Gerade als die Fürstin und Prinz Arnulf vom Musikzimmer her den langgestreckten, mit steifer Vornehmheit ausgestatteten Raum betraten, öffnete sich auch die gegenüberliegende Tür und Oberjägermeister Graf Palwitz, der gleichzeitig am Haldenburgschen Hof das Amt des Oberzeremonienmeisters bekleidete, kündigte mit seiner knarrenden, wenig angenehmen Stimme an:

„Seine Durchlaucht, unser allergnädigster Jagdherr!“

Die Unterhaltung verstummte.

Gleich darauf erschien der junge Fürst in der Tür und schritt, die Verbeugungen seiner Gäste mit einem zerstreuten Kopfnicken erwidernd, bis zur Mitte des Salons. Hier blieb er unter der kostbaren, schillernden Kristallkrone stehen und sagte laut und offenbar ein wenig gereizt:

„Zu meinem Erstaunen höre ich soeben vom Grafen Palwitz, daß Sie, meine werten Jagdgäste, noch nicht zu Tisch gegangen sind, vielmehr auf mich gewartet haben. Dies war wirklich überflüssig und entspricht auch nicht meinen Anordnungen. Doch – ändern läßt sich jetzt leider an der Tatsache nichts mehr, daß Sie alle auf diese Weise zwei Stunden sicherlich recht tüchtig gehungert haben. Beeilen wir uns daher, das Versäumte nachzuholen.“

Nach diesen Sätzen, die er in ungezwungen sicherer Haltung vorgebracht hatte, schritt er auf seine Tante zu, bot ihr den Arm und führte sie in den Speisesaal, der mit dem Salon durch eine breite Schiebetür verbunden war.

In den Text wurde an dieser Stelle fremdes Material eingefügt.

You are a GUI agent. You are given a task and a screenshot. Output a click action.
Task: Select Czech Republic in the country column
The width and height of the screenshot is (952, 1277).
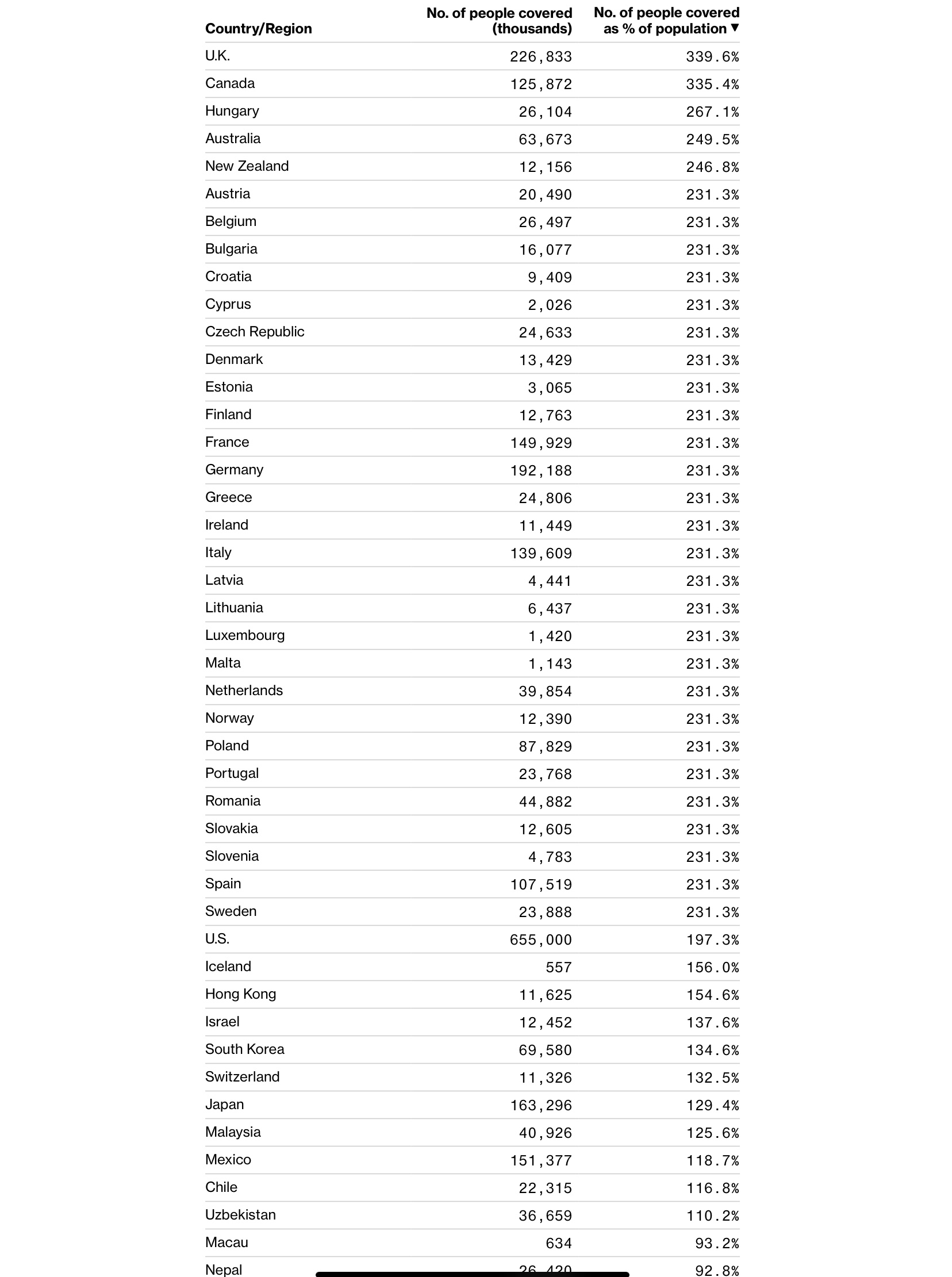pyautogui.click(x=255, y=332)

Beim Eintritt des fürstlichen Paares, hinter dem die übrigen Anwesenden sich zu einem ziemlich langen Zuge aufgereiht hatten, blies der auf der Galerie aufgestellte Jägerchor ein schmetterndes Jagdsignal, das in einen flotten Marsch überging.

In der Mitte der Tafel nahm der Fürst mit seiner Tante Platz. Die anderen setzten sich, da es eine feste Tischordnung nicht gab, zwanglos nebeneinander.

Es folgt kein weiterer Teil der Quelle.